• _WHAT THE TASK ASKS_
Which lines should be repeated? Exactly the one containing "The image size is (792, 550)." and every line after it through the end of the entries below.

---- RECORDS FOR THIS EXERCISE

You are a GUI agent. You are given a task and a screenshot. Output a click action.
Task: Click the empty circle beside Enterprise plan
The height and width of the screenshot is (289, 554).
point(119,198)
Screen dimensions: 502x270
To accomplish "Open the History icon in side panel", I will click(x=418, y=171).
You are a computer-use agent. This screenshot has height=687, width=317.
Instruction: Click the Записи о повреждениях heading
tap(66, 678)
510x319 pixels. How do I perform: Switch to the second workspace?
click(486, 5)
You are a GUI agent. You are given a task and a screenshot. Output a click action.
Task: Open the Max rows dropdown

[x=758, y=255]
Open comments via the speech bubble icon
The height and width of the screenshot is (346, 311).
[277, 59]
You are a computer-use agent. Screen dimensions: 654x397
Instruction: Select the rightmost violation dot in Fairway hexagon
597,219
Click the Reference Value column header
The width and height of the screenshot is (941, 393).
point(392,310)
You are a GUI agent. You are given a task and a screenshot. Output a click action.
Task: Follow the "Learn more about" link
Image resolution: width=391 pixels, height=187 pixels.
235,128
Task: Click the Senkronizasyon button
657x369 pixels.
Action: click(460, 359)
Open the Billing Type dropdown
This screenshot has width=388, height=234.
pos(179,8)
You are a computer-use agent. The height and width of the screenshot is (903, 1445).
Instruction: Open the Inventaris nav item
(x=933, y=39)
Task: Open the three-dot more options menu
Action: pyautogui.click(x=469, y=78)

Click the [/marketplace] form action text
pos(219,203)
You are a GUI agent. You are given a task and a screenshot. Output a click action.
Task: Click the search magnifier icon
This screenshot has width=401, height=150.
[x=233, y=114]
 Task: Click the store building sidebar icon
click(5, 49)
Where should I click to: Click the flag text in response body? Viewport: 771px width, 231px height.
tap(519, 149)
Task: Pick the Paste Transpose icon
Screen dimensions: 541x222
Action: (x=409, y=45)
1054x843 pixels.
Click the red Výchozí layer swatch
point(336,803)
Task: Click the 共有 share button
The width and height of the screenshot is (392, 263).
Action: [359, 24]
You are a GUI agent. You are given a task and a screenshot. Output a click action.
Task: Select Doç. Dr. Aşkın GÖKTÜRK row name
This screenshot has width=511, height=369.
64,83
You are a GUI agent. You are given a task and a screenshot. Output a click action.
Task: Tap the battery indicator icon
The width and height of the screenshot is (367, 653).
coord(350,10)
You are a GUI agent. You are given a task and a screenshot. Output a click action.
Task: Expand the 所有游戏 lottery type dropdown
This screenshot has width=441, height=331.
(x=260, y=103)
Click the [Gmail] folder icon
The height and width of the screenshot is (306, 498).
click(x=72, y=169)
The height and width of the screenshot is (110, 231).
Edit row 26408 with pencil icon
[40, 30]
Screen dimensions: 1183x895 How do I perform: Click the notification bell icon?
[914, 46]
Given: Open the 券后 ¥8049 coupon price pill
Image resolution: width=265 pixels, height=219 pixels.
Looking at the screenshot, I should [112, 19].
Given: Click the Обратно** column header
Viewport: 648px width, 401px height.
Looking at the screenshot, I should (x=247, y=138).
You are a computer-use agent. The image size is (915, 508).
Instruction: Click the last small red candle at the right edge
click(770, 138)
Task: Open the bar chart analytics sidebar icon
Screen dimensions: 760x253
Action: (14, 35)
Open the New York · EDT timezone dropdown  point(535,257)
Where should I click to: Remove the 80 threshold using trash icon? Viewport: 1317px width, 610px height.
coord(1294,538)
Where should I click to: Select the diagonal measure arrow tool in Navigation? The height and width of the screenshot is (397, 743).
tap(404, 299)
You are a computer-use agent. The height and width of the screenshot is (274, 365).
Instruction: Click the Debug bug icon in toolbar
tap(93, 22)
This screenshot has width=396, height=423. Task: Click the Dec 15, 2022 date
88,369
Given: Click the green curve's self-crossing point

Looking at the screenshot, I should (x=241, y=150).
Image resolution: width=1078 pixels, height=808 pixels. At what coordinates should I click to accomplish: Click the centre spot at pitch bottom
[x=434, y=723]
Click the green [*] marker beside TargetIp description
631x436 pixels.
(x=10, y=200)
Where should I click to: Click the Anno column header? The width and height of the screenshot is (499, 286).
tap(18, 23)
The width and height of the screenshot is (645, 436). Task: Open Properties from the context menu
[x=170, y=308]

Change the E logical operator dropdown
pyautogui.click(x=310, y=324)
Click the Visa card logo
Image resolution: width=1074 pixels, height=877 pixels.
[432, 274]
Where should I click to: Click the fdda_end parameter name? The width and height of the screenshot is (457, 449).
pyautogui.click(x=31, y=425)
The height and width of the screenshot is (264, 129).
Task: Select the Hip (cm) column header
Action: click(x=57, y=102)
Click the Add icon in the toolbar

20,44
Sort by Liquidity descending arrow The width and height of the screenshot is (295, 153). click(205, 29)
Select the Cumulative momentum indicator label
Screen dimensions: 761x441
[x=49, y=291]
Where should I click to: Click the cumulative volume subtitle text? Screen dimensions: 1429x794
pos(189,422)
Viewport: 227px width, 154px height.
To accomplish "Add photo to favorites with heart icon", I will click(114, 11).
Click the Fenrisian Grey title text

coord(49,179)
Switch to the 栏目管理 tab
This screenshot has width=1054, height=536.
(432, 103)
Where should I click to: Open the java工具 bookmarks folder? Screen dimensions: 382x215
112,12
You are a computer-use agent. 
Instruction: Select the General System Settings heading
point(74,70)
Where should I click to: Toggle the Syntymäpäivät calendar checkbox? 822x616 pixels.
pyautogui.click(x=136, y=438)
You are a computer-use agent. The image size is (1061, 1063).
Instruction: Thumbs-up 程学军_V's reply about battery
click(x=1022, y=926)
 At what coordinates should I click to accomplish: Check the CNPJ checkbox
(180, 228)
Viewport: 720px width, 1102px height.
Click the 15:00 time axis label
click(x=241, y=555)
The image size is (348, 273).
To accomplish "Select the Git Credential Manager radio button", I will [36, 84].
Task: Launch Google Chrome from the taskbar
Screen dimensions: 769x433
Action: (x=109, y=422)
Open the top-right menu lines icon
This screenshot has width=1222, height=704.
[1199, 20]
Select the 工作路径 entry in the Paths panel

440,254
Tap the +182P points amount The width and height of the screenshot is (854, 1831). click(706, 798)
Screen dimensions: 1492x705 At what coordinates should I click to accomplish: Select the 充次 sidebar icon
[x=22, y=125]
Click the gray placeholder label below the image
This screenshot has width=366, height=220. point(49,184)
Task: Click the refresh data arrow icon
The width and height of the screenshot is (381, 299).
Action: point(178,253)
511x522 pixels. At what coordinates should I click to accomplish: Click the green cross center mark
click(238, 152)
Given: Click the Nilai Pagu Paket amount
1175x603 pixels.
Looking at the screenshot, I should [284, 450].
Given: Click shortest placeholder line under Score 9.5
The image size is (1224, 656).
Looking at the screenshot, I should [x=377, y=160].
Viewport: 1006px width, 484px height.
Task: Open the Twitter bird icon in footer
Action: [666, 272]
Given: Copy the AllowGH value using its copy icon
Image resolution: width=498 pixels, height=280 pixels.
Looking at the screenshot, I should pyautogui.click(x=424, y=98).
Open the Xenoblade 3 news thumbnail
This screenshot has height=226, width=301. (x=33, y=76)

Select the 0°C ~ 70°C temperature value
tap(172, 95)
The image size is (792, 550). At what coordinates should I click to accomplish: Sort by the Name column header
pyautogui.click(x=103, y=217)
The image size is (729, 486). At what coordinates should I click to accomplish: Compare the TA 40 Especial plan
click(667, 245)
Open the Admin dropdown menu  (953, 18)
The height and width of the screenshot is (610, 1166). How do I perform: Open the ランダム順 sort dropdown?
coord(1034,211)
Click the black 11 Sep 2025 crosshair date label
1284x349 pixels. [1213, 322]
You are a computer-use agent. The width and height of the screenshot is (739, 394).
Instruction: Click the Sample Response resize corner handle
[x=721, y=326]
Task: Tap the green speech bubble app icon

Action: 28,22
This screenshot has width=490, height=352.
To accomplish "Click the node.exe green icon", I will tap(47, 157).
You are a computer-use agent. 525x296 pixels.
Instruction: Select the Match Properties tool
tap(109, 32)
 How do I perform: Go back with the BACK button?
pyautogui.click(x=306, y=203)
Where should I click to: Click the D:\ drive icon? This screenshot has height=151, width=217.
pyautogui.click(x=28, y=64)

--------

• _SOLUTION_
The image size is (792, 550). At what coordinates should I click to accomplish: Sort by the Name column header
pyautogui.click(x=103, y=217)
The image size is (729, 486). At what coordinates should I click to accomplish: Compare the TA 40 Especial plan
click(667, 245)
Open the Admin dropdown menu  (953, 18)
The height and width of the screenshot is (610, 1166). How do I perform: Open the ランダム順 sort dropdown?
coord(1034,211)
Click the black 11 Sep 2025 crosshair date label
1284x349 pixels. [1213, 322]
You are a computer-use agent. The width and height of the screenshot is (739, 394).
Instruction: Click the Sample Response resize corner handle
[x=721, y=326]
Task: Tap the green speech bubble app icon

Action: 28,22
This screenshot has width=490, height=352.
To accomplish "Click the node.exe green icon", I will tap(47, 157).
You are a computer-use agent. 525x296 pixels.
Instruction: Select the Match Properties tool
tap(109, 32)
 How do I perform: Go back with the BACK button?
pyautogui.click(x=306, y=203)
Where should I click to: Click the D:\ drive icon? This screenshot has height=151, width=217.
pyautogui.click(x=28, y=64)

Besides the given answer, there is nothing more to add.